**MATERIAL TO PROCESS:**
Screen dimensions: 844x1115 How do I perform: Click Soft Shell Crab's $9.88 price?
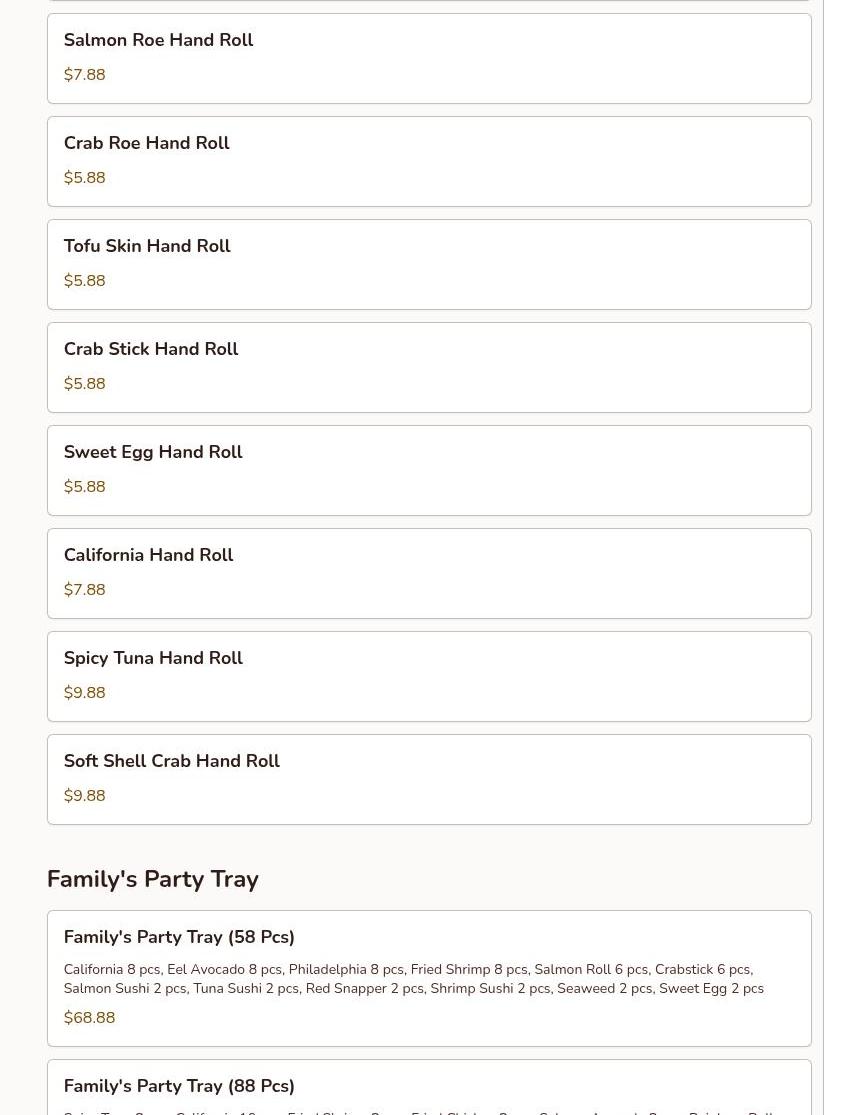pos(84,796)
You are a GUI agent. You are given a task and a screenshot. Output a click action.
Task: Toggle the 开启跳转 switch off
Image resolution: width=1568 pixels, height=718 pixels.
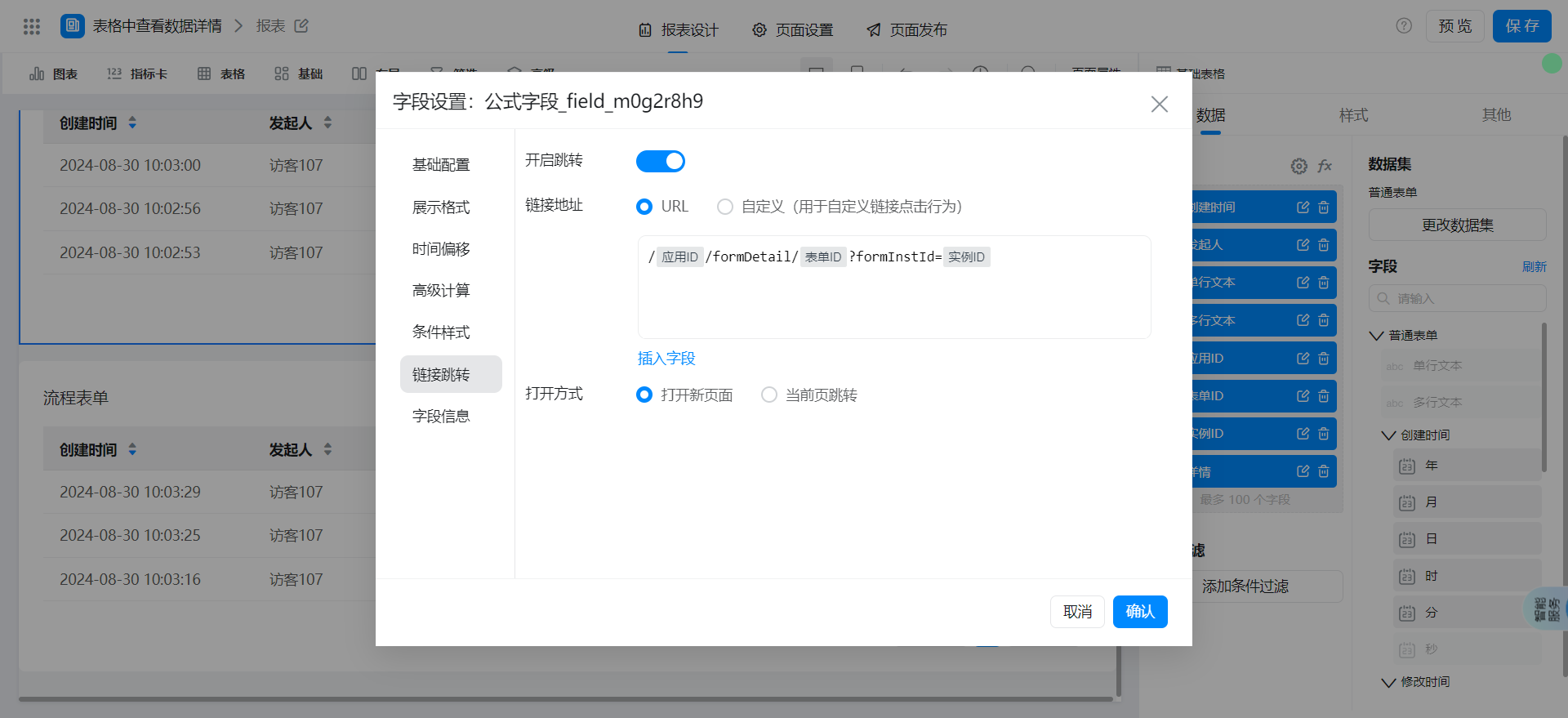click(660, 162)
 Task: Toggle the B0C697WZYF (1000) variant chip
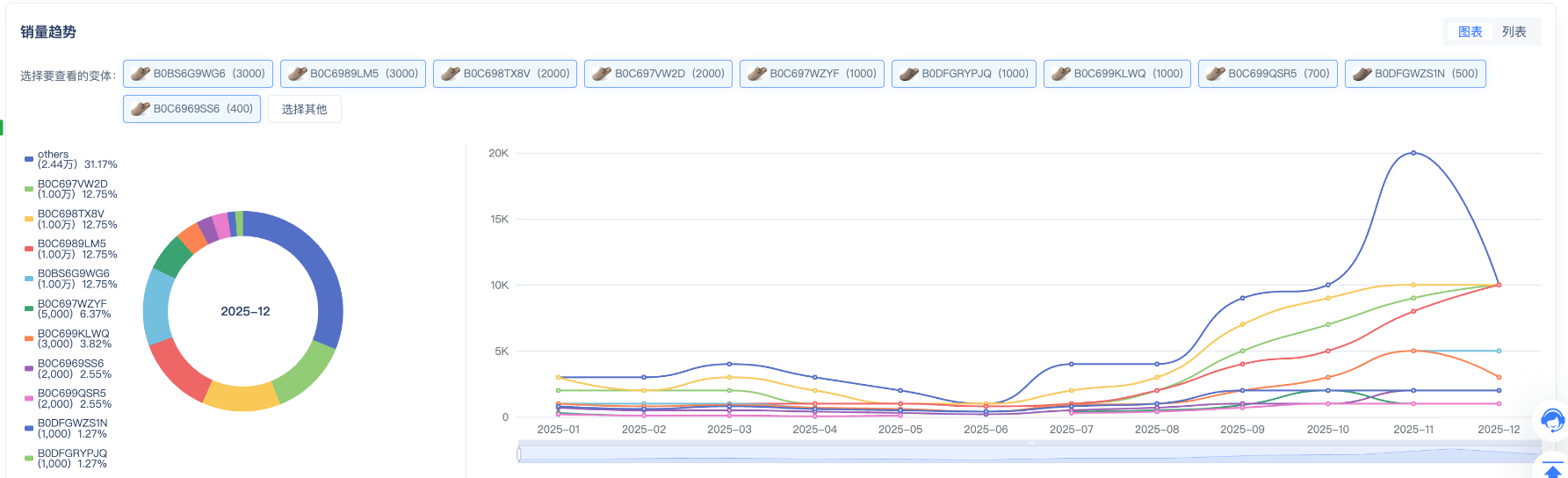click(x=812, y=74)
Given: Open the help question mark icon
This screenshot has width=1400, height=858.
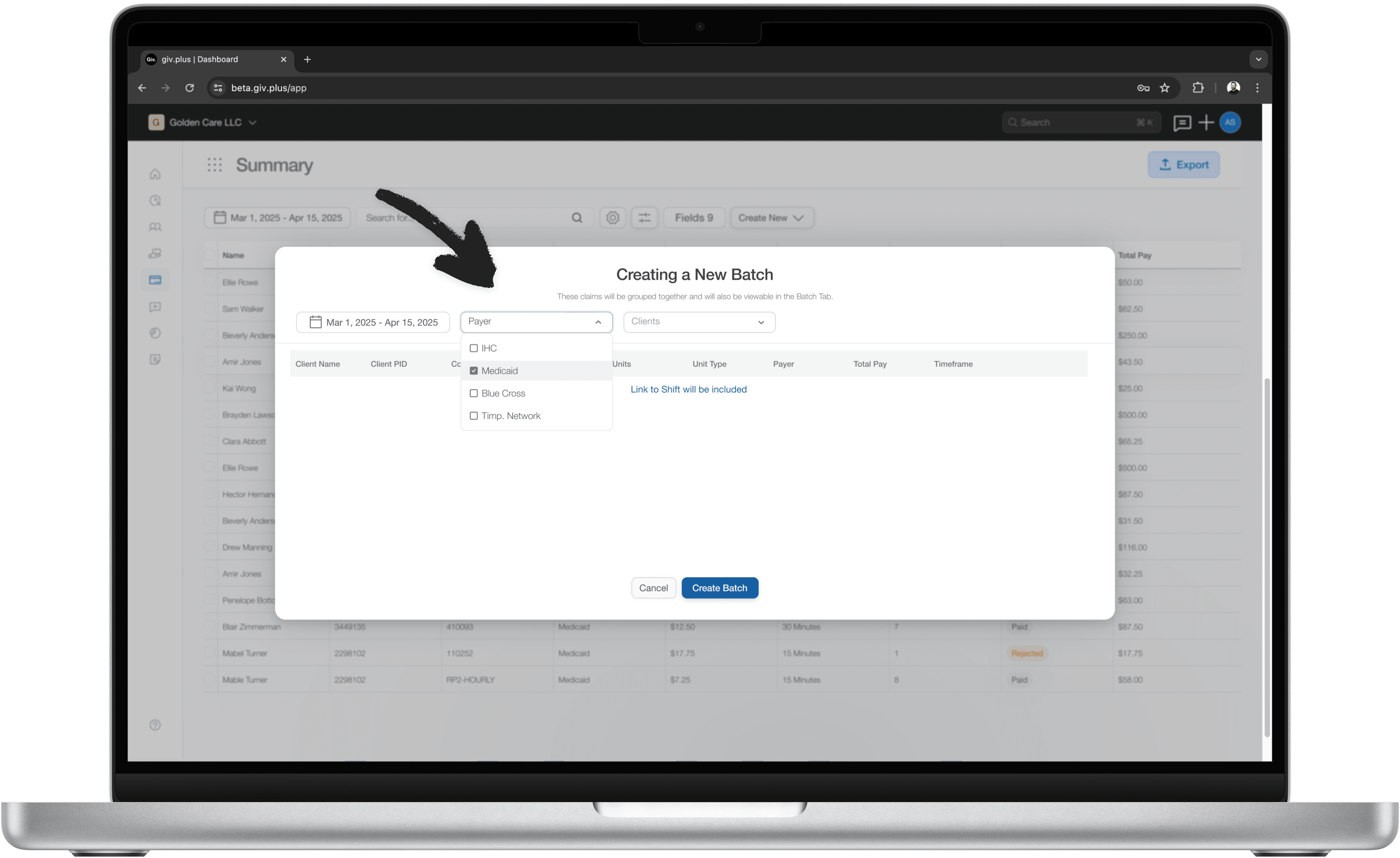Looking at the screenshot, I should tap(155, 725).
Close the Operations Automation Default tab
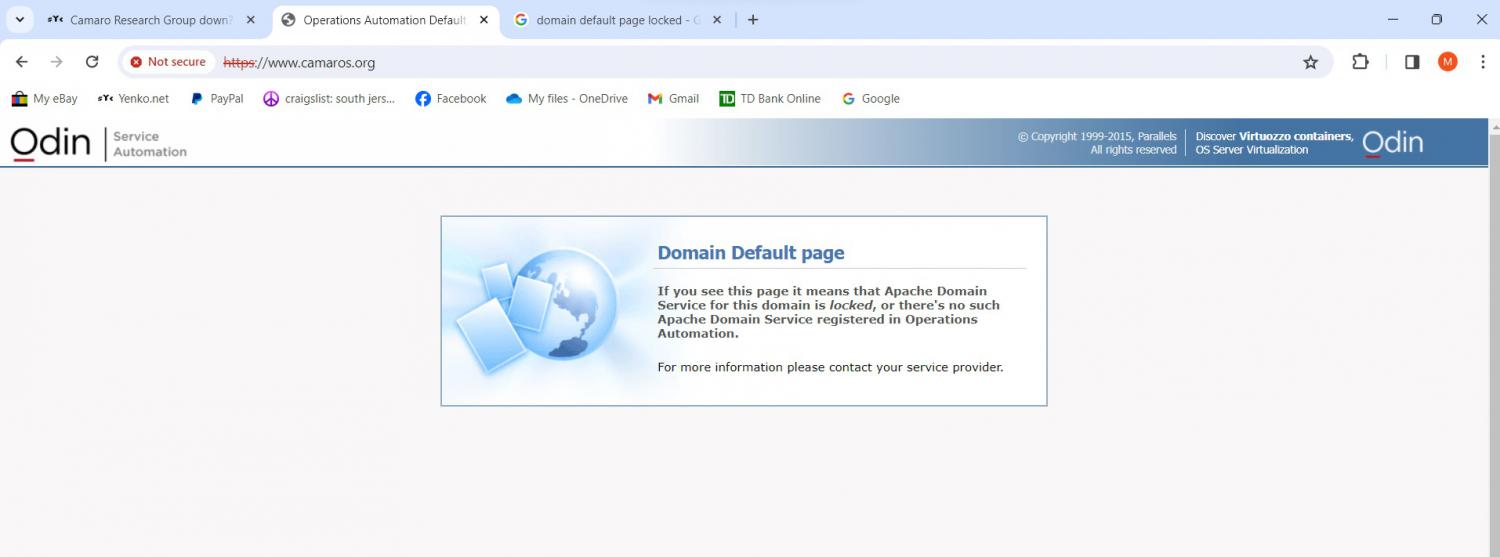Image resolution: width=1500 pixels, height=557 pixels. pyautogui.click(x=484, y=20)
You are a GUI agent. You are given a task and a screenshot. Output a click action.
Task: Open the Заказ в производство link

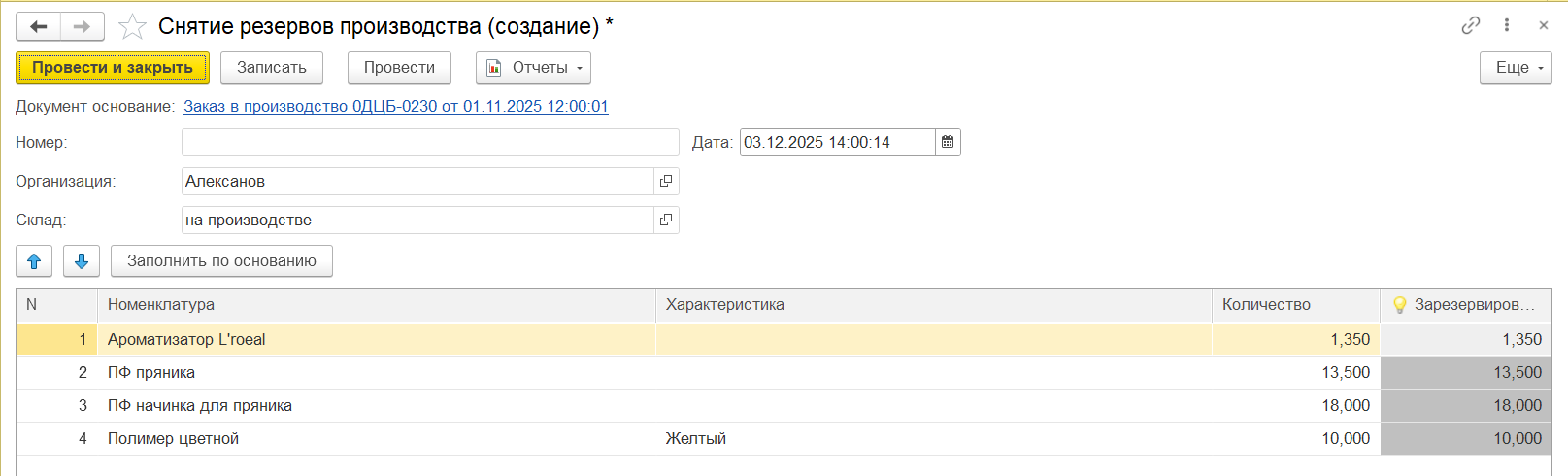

**REQUIRED TASK:** Select every line in the entries above that contains the string "Toggle" and copy those lines. Case counts.

**RESPONSE TO THE TASK:**
Task: Toggle the 开启跳转 switch off
 Task: Toggle the B0C697WZYF (1000) variant chip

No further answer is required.